Go through the following listing and count each line that contains the string "will"; the answer is that number alone.

:: Supplied records ::

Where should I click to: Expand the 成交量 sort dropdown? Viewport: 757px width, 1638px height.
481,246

:::
:: Supplied records ::

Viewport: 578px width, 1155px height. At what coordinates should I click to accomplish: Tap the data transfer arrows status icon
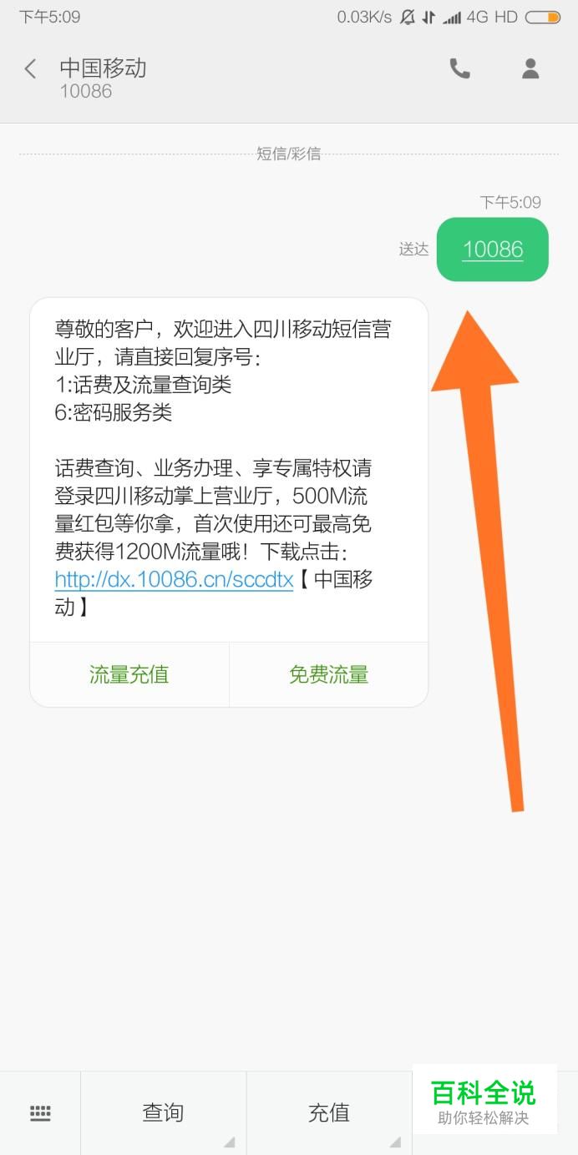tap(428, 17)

:::
:: Supplied records ::

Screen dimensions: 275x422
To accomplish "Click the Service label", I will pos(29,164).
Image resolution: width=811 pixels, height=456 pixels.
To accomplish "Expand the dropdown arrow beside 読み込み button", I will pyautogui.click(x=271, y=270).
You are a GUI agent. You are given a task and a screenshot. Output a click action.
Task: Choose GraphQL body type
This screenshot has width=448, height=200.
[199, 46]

:::

> **Your solution**:
2